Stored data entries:
=-=-=-=-=
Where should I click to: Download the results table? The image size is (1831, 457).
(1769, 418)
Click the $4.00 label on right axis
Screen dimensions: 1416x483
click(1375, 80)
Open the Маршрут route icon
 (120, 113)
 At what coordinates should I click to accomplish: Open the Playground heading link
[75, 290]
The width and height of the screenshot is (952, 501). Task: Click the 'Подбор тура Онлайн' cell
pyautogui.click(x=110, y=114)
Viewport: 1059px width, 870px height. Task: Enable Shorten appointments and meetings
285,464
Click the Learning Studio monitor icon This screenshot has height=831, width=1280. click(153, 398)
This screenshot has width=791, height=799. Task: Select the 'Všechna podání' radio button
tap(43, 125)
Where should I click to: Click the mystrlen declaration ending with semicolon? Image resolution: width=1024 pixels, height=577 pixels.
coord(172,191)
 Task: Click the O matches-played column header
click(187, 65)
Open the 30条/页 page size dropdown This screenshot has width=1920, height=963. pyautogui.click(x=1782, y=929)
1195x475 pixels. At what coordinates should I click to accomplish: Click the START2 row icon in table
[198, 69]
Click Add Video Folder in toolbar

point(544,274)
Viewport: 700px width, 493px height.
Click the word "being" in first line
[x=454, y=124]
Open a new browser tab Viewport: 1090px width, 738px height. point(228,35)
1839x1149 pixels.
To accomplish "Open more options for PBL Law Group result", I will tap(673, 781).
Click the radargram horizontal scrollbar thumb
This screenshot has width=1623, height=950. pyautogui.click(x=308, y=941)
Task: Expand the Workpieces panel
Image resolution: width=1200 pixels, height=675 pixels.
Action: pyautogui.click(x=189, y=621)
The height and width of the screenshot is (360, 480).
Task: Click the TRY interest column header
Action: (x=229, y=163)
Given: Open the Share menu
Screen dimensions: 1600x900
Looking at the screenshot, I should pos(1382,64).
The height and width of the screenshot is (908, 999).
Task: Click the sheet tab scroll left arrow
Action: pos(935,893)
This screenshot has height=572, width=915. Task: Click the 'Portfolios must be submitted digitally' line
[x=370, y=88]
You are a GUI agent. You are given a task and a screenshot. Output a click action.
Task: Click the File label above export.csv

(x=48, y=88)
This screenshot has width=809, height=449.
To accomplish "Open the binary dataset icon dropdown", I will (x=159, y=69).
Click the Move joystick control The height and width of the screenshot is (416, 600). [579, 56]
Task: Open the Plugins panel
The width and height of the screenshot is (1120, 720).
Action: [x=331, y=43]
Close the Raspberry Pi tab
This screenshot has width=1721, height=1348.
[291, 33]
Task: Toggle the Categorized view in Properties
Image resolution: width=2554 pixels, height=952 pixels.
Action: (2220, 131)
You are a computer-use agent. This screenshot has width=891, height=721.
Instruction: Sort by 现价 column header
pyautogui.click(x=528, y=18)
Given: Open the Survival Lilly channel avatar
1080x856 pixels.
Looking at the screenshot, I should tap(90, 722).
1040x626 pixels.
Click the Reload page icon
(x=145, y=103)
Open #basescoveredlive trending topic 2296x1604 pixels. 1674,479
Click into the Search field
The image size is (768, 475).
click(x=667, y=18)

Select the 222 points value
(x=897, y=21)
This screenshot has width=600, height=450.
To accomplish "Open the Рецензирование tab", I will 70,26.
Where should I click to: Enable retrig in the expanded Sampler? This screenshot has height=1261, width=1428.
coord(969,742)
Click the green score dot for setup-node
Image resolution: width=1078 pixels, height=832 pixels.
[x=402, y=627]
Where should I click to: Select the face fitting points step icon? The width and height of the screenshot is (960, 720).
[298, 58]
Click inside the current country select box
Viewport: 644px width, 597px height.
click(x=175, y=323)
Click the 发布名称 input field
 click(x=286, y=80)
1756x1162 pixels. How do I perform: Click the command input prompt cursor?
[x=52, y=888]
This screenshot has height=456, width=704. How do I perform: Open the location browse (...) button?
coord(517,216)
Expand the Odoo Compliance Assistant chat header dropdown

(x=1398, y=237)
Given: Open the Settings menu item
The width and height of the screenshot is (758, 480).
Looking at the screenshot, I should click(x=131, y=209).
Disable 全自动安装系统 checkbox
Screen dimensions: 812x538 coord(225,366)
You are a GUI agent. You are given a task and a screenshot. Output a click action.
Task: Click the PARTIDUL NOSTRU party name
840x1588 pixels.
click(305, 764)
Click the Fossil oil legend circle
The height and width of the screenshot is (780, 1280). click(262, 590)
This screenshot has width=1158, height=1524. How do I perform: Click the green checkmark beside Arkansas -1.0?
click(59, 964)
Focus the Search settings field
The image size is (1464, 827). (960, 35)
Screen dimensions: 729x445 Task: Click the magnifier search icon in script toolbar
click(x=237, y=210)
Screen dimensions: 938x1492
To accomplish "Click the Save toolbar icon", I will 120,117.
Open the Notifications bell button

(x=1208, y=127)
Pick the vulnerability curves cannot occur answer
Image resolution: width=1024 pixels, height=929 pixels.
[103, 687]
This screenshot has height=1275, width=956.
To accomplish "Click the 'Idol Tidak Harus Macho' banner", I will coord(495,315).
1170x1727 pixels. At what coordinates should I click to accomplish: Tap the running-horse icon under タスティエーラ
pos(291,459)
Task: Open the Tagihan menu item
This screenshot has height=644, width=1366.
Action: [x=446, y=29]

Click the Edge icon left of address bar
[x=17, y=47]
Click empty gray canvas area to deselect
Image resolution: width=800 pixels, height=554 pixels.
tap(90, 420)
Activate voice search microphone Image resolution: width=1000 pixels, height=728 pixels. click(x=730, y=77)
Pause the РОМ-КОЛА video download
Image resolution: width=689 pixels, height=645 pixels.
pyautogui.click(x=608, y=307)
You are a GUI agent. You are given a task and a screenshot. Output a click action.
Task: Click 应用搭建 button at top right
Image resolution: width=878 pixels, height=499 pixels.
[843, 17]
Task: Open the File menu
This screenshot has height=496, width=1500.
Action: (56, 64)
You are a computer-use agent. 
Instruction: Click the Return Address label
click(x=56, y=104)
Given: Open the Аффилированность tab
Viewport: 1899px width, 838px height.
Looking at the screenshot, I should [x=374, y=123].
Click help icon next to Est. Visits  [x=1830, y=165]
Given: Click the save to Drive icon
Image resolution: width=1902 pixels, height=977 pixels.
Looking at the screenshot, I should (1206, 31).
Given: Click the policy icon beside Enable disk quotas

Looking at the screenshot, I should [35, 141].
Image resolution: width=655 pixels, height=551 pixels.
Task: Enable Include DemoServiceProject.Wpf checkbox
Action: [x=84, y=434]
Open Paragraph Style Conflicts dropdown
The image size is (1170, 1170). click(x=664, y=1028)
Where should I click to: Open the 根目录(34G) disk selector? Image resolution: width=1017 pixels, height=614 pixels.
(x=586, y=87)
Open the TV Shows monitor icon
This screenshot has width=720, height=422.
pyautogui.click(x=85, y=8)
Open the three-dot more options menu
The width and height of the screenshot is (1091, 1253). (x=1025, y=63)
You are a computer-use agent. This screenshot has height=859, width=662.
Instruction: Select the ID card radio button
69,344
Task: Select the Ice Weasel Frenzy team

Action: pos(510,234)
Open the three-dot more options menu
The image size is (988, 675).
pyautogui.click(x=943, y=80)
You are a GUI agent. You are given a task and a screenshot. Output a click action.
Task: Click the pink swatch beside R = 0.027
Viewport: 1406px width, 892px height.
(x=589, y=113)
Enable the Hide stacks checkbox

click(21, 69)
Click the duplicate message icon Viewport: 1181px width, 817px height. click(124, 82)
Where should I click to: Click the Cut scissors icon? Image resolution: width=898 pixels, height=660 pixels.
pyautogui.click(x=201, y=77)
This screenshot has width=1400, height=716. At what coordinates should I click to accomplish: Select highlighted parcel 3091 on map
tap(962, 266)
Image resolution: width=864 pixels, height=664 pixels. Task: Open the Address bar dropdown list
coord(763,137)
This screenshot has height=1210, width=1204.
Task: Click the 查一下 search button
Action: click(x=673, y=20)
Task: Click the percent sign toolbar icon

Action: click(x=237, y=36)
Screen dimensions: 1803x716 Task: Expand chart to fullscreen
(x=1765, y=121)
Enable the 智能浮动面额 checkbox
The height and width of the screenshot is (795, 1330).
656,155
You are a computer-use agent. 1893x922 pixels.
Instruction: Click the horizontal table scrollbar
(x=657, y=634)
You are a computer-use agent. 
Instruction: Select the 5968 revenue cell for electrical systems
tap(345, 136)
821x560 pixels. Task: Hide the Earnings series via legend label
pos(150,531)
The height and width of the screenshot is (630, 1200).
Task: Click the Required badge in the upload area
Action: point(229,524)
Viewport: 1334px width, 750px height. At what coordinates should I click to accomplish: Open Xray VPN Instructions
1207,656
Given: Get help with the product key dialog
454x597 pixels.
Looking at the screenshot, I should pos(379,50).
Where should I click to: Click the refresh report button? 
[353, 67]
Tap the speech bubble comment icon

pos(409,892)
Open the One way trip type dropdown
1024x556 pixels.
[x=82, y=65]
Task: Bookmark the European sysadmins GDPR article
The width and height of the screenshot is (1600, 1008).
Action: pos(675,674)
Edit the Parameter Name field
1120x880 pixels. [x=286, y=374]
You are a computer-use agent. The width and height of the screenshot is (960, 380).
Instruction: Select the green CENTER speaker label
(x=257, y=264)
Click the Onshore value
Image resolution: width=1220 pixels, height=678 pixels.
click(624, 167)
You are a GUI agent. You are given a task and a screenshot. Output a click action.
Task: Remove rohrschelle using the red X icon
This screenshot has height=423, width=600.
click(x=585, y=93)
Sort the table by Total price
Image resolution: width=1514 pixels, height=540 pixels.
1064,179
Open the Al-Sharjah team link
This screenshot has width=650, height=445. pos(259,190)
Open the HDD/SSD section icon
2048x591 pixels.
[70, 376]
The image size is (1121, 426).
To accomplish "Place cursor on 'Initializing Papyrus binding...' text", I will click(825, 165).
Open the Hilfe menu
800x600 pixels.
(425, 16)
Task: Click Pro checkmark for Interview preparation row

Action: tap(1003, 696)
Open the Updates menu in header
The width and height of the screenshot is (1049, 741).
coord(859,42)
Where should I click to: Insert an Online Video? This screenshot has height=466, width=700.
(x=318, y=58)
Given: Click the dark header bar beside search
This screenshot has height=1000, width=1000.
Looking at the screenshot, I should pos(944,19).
=-=-=-=-=
■ **INSTRUCTIONS FOR THE TASK**: Reproduce the lines above, beginning at the line with "Where should I click to: Click the mystrlen" and stopping after the line with "1839x1149 pixels.", exactly as they are.

■ **EXPECTED ANSWER**:
Where should I click to: Click the mystrlen declaration ending with semicolon? Image resolution: width=1024 pixels, height=577 pixels.
coord(172,191)
 Task: Click the O matches-played column header
click(187, 65)
Open the 30条/页 page size dropdown This screenshot has width=1920, height=963. pyautogui.click(x=1782, y=929)
1195x475 pixels. At what coordinates should I click to accomplish: Click the START2 row icon in table
[198, 69]
Click Add Video Folder in toolbar

point(544,274)
Viewport: 700px width, 493px height.
Click the word "being" in first line
[x=454, y=124]
Open a new browser tab Viewport: 1090px width, 738px height. point(228,35)
1839x1149 pixels.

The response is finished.